_Work to be completed_
The records below are to be copied word for word, with every picture left out.

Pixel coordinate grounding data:
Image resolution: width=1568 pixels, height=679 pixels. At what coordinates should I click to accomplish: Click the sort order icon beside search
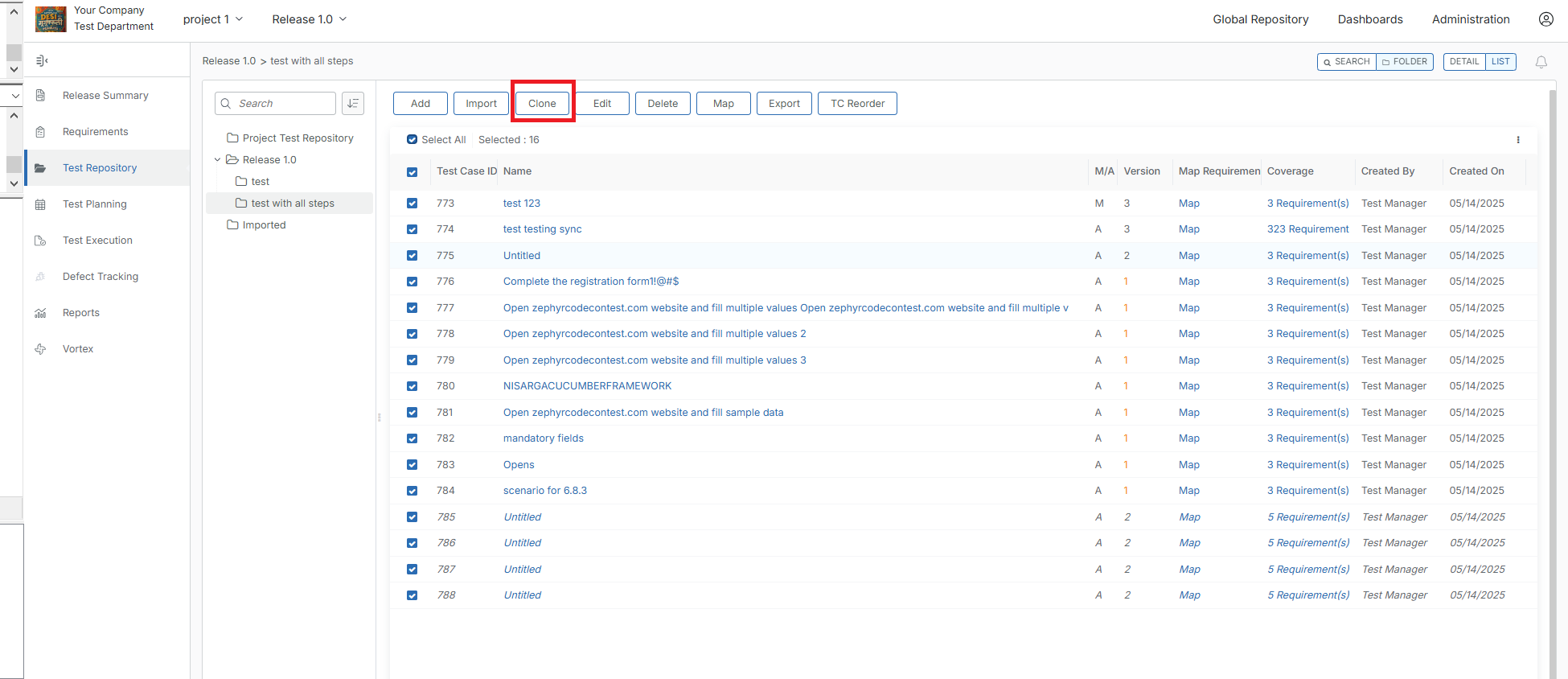[352, 104]
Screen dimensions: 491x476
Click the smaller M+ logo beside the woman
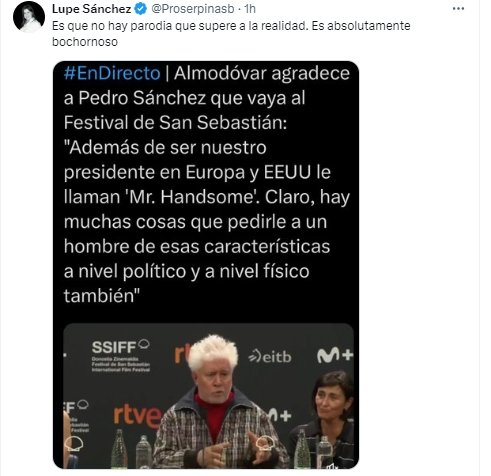click(280, 415)
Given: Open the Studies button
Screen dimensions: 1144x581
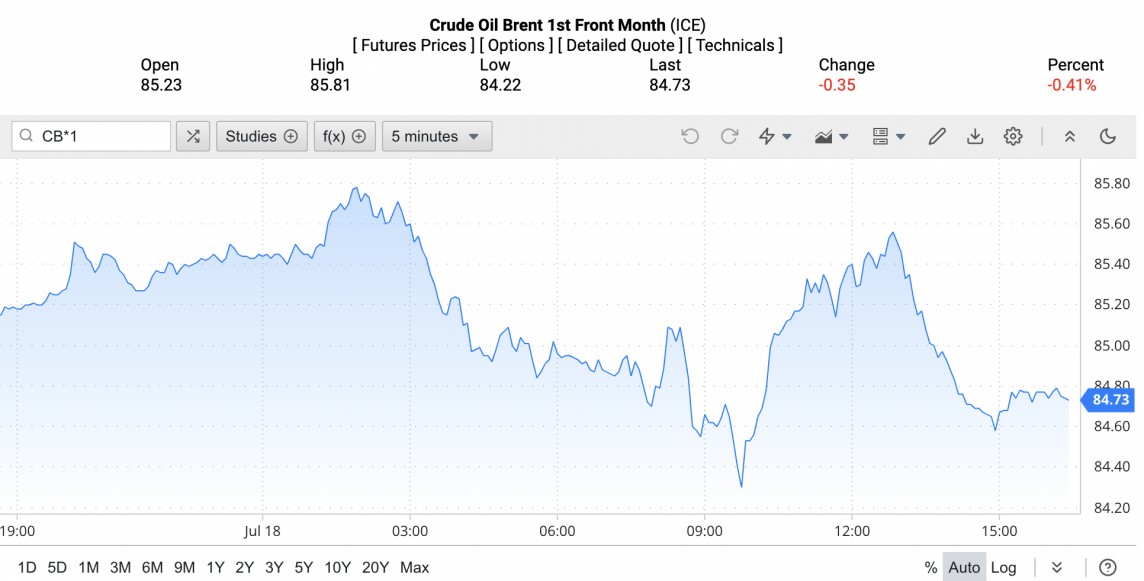Looking at the screenshot, I should click(x=261, y=136).
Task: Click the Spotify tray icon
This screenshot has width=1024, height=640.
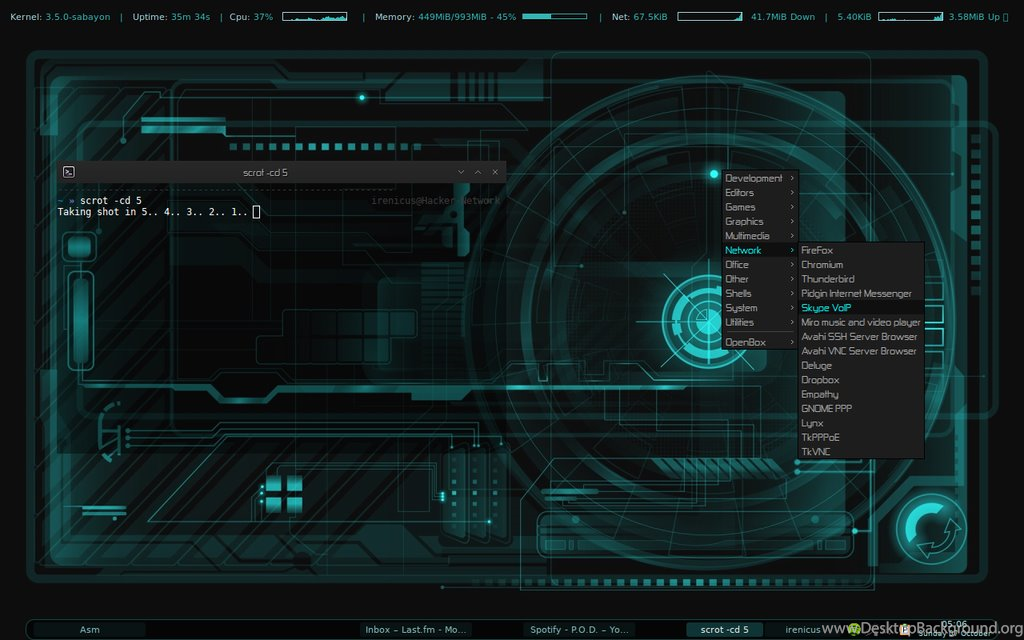Action: 855,630
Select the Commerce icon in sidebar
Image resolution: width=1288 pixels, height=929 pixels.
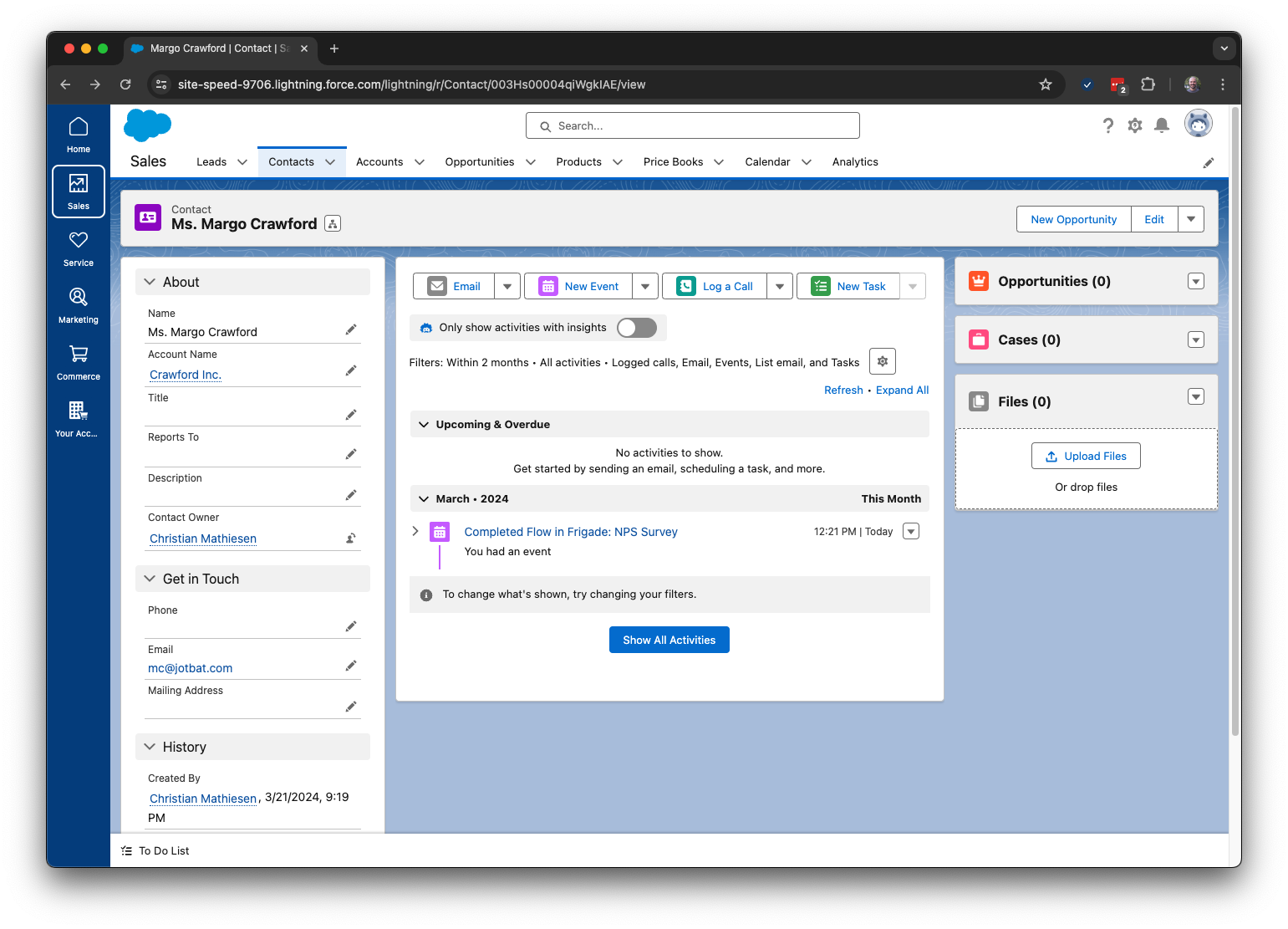coord(78,360)
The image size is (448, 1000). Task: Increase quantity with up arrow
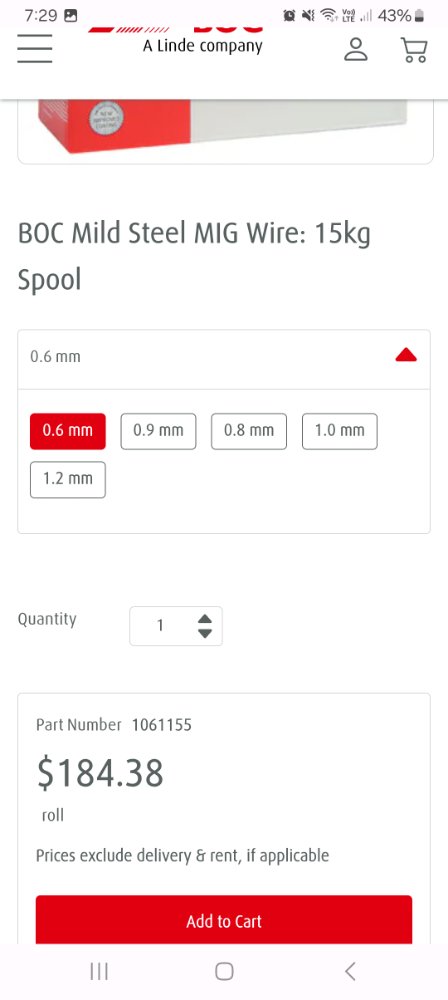click(x=204, y=619)
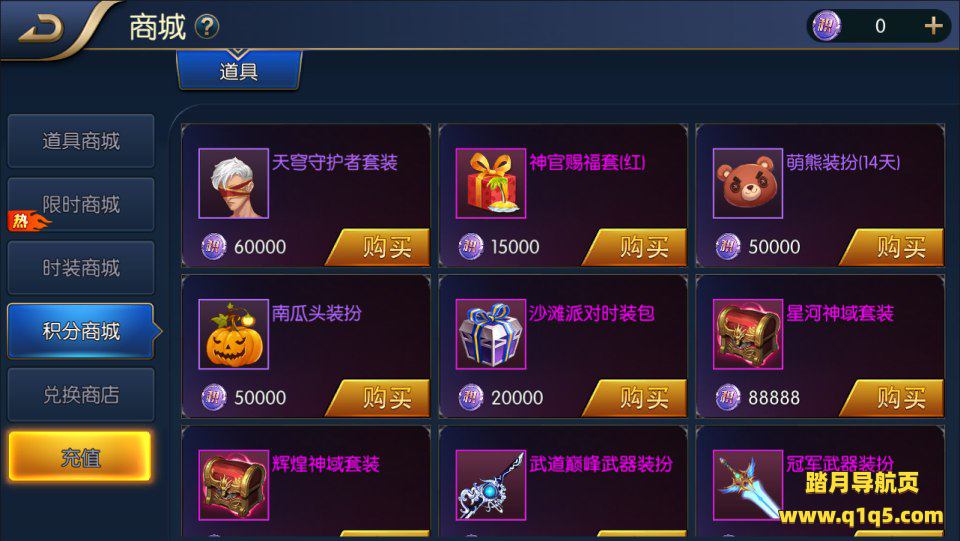Open the help question mark icon
Image resolution: width=960 pixels, height=541 pixels.
click(207, 27)
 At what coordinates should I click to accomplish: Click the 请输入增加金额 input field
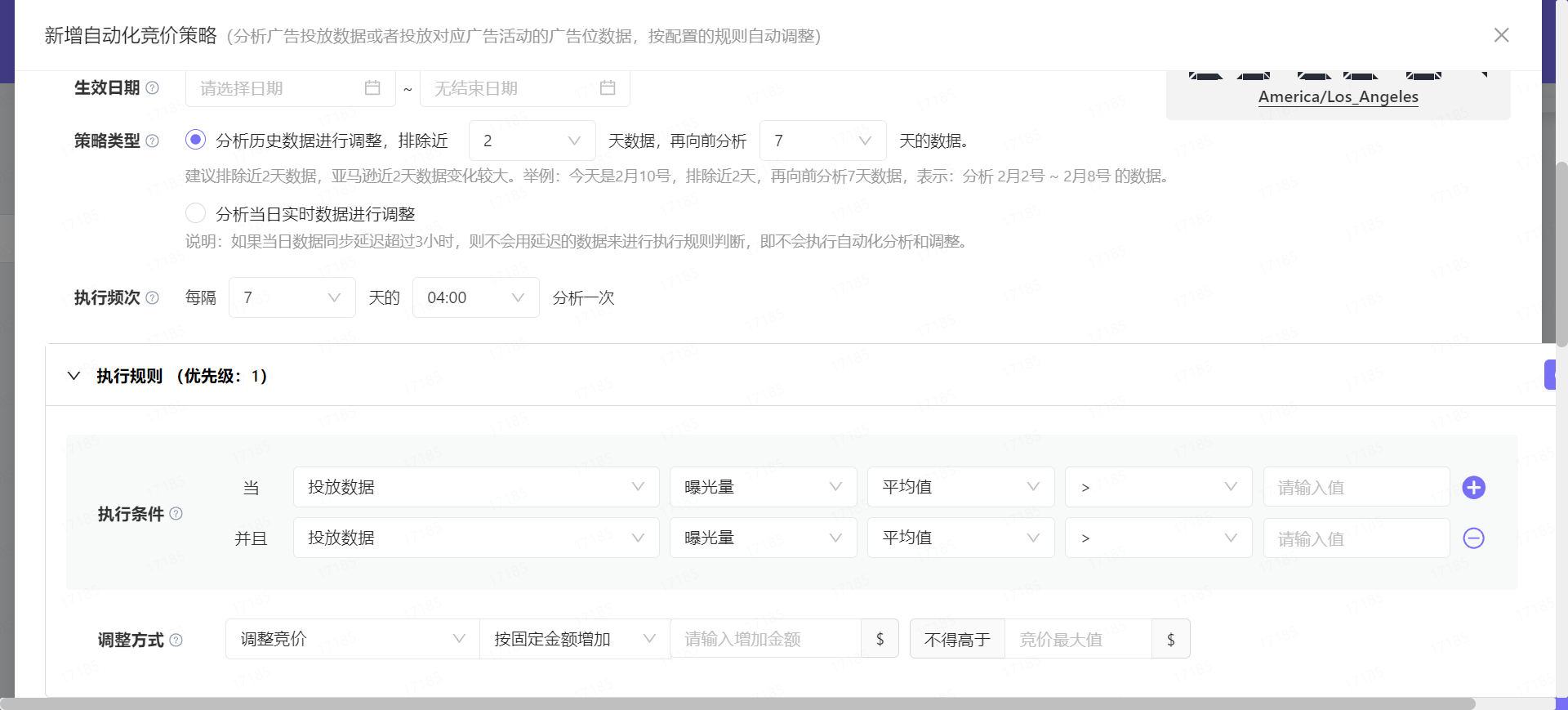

_Answer section_
Image resolution: width=1568 pixels, height=679 pixels. At what coordinates should I click to accomplish: Click the sort order icon beside search
[352, 104]
Screen dimensions: 491x476
Click the smaller M+ logo beside the woman
click(280, 415)
Given: Open the Studies button
Screen dimensions: 1144x581
Looking at the screenshot, I should click(x=261, y=136).
Task: Click the Spotify tray icon
This screenshot has width=1024, height=640.
Action: 855,630
Select the Commerce icon in sidebar
Image resolution: width=1288 pixels, height=929 pixels.
coord(78,360)
The image size is (448, 1000). Task: Increase quantity with up arrow
click(x=204, y=619)
Open the help question mark icon
Image resolution: width=960 pixels, height=541 pixels.
click(207, 27)
 At what coordinates should I click to accomplish: Click the 请输入增加金额 input field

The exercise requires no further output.